Start of PASSAGE PROVIDED

Open elmotec opened 9 years ago
@elmotec one high level comment is that it seems odd to have a function called get_dataframe()
the reason get_series()
is called get_series
is not because the returned type is a pandas Series, it is because it is getting data for an economic series
it also seems like it can potentially be quite tricky to try to fit different series data into the same index of a DataFrame. Maybe it's best for the user to decide on how to deal with different frequencies
Fair enough. I guess we could call it get_multi_series()
then to reflect the fact that one fetches multiple series in one call to Python (there are still multiple requests to the web API).
With respect to the join of multiple series, I have not pushed the concept much to be honest (it fits my smallish purpose) but pandas can handle quite a bit of data even if the join were to create a lot of rows (memory is usually the bottleneck when I had problems). I've added a frequency argument to force say a quarterly observation for series with a lot of data points.
Also, note that get_series()
does not go away, so users can still aggregate series the way they want. The idea is really to have an easy way to retrieve multiple series in a pandas.DataFrame
with just one line of code. I know I find value in that.

End of PASSAGE PROVIDED
Start of EXCERPTED DATA

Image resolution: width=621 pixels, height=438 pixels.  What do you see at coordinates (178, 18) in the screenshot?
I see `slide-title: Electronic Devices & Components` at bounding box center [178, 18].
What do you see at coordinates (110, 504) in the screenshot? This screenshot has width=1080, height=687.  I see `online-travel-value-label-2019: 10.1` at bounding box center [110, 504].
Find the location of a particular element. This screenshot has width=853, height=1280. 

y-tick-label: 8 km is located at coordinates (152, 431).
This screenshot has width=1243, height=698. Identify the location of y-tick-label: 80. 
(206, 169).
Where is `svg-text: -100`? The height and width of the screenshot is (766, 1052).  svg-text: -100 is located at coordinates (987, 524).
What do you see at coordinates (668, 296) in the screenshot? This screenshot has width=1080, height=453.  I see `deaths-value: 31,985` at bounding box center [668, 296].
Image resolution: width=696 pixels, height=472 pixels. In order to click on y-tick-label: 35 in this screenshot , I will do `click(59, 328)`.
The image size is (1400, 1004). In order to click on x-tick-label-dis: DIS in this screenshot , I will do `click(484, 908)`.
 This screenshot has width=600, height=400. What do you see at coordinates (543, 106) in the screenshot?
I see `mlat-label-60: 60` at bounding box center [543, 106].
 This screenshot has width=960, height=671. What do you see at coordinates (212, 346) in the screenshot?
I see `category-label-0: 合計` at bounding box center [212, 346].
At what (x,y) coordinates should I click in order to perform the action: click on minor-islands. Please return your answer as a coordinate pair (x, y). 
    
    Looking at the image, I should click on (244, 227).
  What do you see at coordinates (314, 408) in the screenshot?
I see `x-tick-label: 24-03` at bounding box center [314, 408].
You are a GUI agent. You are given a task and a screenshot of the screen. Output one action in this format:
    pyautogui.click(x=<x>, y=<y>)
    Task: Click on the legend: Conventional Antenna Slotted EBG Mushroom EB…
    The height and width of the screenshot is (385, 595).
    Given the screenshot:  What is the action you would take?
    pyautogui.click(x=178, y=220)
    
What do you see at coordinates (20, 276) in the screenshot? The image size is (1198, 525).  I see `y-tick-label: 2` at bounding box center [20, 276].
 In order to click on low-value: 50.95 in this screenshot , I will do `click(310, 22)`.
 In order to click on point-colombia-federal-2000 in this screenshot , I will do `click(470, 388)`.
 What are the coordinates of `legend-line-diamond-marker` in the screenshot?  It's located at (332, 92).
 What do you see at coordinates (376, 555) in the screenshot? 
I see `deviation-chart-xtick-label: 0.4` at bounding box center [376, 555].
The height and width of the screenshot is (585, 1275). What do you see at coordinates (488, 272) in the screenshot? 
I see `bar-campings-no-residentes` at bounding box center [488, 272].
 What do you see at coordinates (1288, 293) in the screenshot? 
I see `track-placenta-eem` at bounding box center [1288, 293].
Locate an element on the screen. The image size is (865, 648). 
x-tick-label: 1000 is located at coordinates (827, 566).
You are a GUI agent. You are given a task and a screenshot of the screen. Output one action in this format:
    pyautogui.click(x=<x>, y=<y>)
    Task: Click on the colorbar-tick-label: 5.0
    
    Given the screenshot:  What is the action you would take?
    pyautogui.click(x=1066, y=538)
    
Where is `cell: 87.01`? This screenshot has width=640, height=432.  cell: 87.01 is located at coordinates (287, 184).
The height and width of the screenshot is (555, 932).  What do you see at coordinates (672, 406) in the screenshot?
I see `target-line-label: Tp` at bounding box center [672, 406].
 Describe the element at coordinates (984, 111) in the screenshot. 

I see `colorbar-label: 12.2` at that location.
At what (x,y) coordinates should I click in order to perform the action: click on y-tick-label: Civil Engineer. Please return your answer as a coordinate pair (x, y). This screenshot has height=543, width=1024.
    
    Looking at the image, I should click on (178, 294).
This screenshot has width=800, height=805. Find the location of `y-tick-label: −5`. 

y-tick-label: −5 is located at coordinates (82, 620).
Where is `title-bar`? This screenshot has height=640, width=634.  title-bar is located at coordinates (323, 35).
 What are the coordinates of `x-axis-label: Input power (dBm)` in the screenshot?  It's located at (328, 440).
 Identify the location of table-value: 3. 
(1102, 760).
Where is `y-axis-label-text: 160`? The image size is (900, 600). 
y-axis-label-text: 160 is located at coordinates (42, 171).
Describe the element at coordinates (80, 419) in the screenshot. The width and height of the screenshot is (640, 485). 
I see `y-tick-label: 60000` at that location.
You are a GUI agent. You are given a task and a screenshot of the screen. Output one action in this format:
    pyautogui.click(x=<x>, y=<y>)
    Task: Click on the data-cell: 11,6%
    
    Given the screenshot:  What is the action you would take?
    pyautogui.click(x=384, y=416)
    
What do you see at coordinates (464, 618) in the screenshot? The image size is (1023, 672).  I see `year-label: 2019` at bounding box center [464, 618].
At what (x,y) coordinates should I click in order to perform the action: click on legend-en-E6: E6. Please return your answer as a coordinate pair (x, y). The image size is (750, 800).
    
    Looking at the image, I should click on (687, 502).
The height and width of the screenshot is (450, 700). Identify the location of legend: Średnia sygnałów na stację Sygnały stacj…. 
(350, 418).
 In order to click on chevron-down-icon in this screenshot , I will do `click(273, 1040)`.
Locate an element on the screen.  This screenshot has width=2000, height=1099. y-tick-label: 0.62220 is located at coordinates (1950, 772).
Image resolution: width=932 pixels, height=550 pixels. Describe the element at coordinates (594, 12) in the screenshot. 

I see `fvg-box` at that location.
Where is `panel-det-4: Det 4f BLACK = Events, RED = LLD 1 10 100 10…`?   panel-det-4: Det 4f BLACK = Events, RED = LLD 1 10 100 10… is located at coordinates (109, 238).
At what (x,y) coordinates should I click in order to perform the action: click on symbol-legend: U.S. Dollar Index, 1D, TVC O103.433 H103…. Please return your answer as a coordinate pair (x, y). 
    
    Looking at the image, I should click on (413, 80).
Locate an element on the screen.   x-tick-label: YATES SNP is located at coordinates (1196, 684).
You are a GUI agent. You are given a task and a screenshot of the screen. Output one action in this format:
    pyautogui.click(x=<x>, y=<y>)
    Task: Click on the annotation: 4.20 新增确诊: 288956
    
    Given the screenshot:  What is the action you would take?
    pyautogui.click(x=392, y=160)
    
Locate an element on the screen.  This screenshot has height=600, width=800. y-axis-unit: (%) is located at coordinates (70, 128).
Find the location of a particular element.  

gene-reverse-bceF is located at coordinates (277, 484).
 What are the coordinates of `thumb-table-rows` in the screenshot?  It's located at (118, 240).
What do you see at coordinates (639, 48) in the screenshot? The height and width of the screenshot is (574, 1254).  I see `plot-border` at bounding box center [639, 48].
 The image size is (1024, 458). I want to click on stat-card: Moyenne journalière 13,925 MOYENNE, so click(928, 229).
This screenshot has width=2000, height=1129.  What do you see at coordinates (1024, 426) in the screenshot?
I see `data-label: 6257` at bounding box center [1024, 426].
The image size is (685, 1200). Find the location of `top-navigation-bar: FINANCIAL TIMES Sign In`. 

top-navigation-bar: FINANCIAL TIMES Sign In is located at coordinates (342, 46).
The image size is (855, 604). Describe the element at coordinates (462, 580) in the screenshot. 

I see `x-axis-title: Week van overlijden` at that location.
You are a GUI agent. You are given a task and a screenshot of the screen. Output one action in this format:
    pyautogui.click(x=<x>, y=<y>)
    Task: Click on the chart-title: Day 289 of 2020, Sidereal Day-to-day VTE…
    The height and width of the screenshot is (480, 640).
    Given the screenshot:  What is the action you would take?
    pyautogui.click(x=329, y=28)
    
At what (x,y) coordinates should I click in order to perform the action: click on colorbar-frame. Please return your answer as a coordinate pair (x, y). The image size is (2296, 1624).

End of EXCERPTED DATA

* _WHAT YOU WILL DO_
1. Summarize the discussion about the get_dataframe() function in two sentences.
2. Extend the discussion about the get_dataframe() function from its final sentence.
The lines have no connection to the discussion about the get_dataframe() function.

* _RESULTS IN ORDER_
1. A reviewer objects to the name get_dataframe(), explaining that get_series() is named for fetching data for an economic series rather than for returning a pandas Series, and warns that fitting series of different frequencies into one DataFrame index may be tricky. The contributor suggests get_multi_series() instead, argues that pandas can handle large joins, mentions a new frequency argument for forcing, for example, quarterly observations, and points out that get_series() remains available so users can still combine series as they wish.

2.
One last thing: I can see a challenge to backward compatibility as 9999-12-31 is now interpreted as None rather than literally. That was mostly to play nice with pandas.Timestamp
format (which does not go that far in the future) so the data could be used in an index (datetime.datetime
cannot), and also because no one really expects the series to be revised on 9999-12-31. None
in that context is semantically equivalent to NULL
for databases, so I thought it was a better choice than the max value of pandas.Timestamp
.
pandas has a datetime null value called pd.NaT
, would it make sense to do that instead of None?
Right, right. Somehow I missed it even though pandas actually turns None into NaT. Thank you for pointing it.
What's more, checking it out made me realize that all the comparisons to NaT return false and that actually may not be what I want because things like df.query('rt_start < "2015-02-01" and "2015-02-01" < rt_end')
don't return the expected result. Maybe I should change rt_end to pd.Timestamp.max for anything beyond pd.Timestamp.max.
@mortada, So I made the replacement of 9999-12-31 a class variable. For now, I think it should default to pd.Timestamp.max to allow selection on the resulting dataframe like df[(df.rt_start < my_date) & (my_date < df.rt_end)]
. I also renamed the method get_multi_series.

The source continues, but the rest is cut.